Первая императрица России. Екатерина Прекрасная
Шрифт:
Екатерина и Петр обручились в солнечный весенний день в единственной православной церкви Яворова. В храм они прибыли по отдельности. Так было положено по канонам отправления таинства венчания, а также присоветовано для бережения от злого умысла хитроумным канцлером Шафировым: дабы не было понятно, в какой карете едет державный жених, а в какой – вельможная невеста. Сначала в церковь вошел государь в окружении приближенных и офицеров лейб-гвардии, потом – государева невеста, и наконец – свидетели, господарь молдавский Дмитрий Кантемир и вице-канцлер Петр Павлович Шафиров.

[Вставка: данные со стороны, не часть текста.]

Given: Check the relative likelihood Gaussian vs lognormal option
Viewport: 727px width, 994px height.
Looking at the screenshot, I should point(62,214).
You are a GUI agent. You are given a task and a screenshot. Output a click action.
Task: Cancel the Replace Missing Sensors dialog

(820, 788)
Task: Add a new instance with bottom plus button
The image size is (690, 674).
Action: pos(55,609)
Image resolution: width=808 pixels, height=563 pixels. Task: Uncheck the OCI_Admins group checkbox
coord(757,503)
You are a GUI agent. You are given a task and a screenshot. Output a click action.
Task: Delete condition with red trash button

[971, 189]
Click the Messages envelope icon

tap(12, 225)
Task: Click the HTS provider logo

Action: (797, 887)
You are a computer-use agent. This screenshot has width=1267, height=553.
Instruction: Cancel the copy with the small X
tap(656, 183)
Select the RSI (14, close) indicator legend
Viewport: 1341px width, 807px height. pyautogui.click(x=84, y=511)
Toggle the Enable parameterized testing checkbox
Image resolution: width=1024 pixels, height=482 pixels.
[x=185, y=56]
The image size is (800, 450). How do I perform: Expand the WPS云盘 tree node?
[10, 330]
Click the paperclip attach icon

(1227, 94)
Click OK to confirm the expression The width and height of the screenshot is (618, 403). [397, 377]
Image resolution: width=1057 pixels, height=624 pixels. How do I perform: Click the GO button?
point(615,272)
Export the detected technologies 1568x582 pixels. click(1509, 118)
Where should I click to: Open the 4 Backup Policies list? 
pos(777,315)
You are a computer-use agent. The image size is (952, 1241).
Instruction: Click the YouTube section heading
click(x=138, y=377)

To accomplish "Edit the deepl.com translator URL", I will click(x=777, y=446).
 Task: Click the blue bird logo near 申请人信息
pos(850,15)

Седенький тщедушный священник, такой дряхлый, что, вероятно, уже принадлежал Царствию Небесному более, чем миру живых, соединил епитрахилью руки Петра и Екатерины. Умиленным надтреснутым
– Обручается раб Божий Петр рабе Божией Екатерине во имя Отца, и Сына, и Святаго Духа… Обручается раба Божия Екатерина…
Екатерина засмотрелась на вышитые малороссийские рушники, в которых им поднесли обручальные иконы Христа и Богородицы. Свечи были высокие, витые, и хотя их подали жениху и невесте в специальных платах, горячий воск все равно обжигал пальцы…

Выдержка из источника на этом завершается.